Comparison of ET between satellite and best-fit identified ML model
Monthly bias correction factor (Δ) for conversion of MODIS PET data to corrected PET data (mm/day)
Jan . | Feb . | Mar . | April . | May . | June . | July . | August . | September . | Oct . | Nov . | Dec . |
---|---|---|---|---|---|---|---|---|---|---|---|
2.77 | 3.04 | 3.455 | 3.575 | 2.89 | 1.035 | 0.385 | 0.485 | 0.105 | 1.205 | 1.965 | 2.375 |
Jan . | Feb . | Mar . | April . | May . | June . | July . | August . | September . | Oct . | Nov . | Dec . |
---|---|---|---|---|---|---|---|---|---|---|---|
2.77 | 3.04 | 3.455 | 3.575 | 2.89 | 1.035 | 0.385 | 0.485 | 0.105 | 1.205 | 1.965 | 2.375 |
Correlation between ET from satellite and best-identified LS-SVM model before (a) and after (b) bias corrections.
Correlation between ET from satellite and best-identified LS-SVM model before (a) and after (b) bias corrections.

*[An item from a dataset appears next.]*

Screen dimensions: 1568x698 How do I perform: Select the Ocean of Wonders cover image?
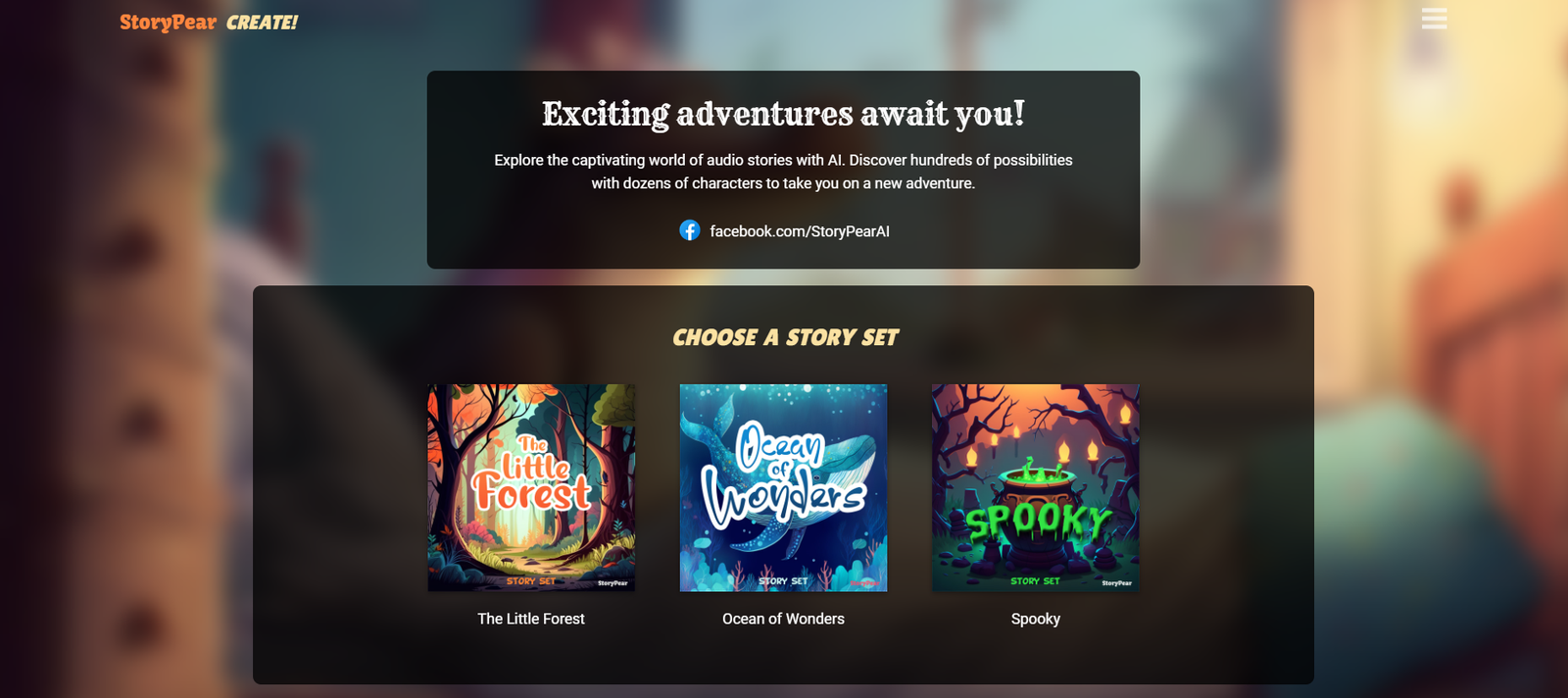pyautogui.click(x=783, y=487)
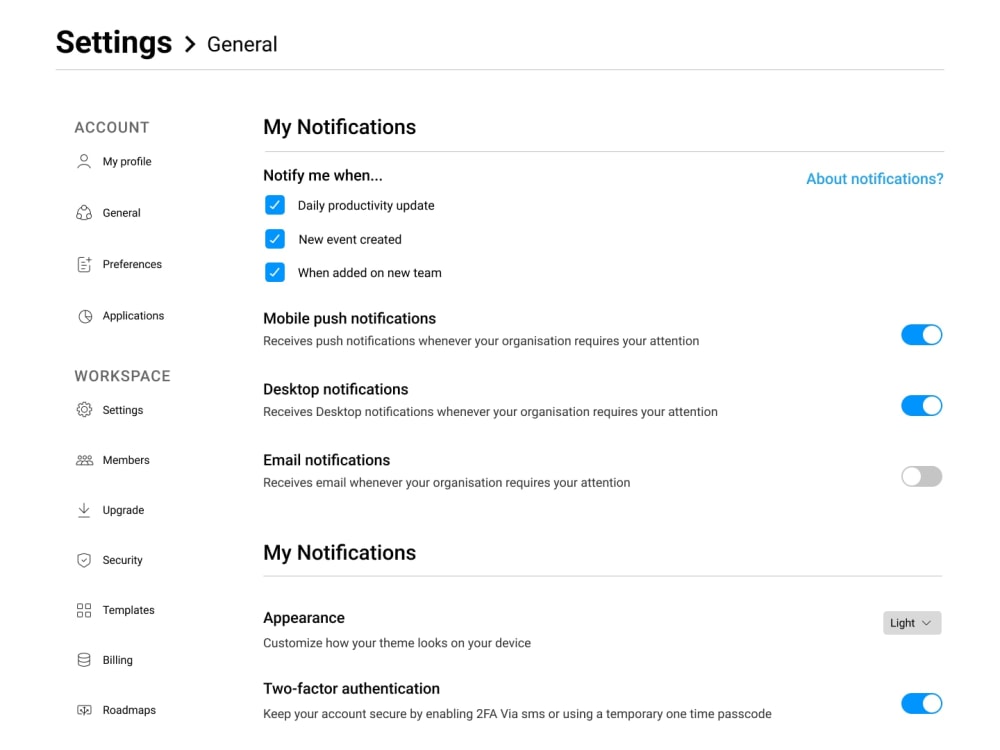The height and width of the screenshot is (750, 1000).
Task: Click the Preferences list icon
Action: point(84,264)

Spatial variations of ET from satellite before (a) and after (b) bias corrections.
Spatial variations of ET from satellite before (a) and after (b) bias corrections.
CONCLUSION
The present research demonstrated the ability of ML algorithms (MLR, ANN, LS-SVM and ANFIS) for modeling and predicting the monthly ET0 in semi-arid subtropical climate of Indian Punjab. From the results, it is found that during calibration, the best performing model was ANFIS10 followed by LS-SVM, ANN2, ANN1, ANFIS2, MLR and ANFIS9 for monthly ET0 prediction in the study area. However, during validation period, LS-SVM model was identified as the best model followed by ANN2, ANN1, ANFIS10, ANFIS2, MLR and ANFIS9 for monthly ET0 prediction. Among the subtractive clustering and grid partition algorithm of FIS of ANFIS model, subtractive clustering algorithm outperformed when compared with grid partition algorithm. It can be concluded that LS-SVM model is a better choice due to their robustness and flexibility. Furthermore, the satellite overestimated ET in comparison to best-fit identified ML model (LS-SVM) and the performance of MODIS product for the ET estimation increased after applying the correction factor (RMSE reduces to 1.18 from 3.9 mm). The application of ML-based models proves to be useful for handling big data and precise estimates of ET in lowest possible time. This type of study is essential and useful for agricultural scientists and policymakers to analyze the water budget and to cope up with the water scarcity problems at the local to regional levels at different temporal and spatial scales.
ACKNOWLEDGEMENTS
The authors acknowledge the Head of the Department of Climate Change & Agricultural Meteorology, PAU Ludhiana, for providing the desired meteorology datasets.
DATA AVAILABILITY STATEMENT
Data cannot be made publicly available; readers should contact the corresponding author for details.
CONFLICT OF INTEREST
The authors declare there is no conflict.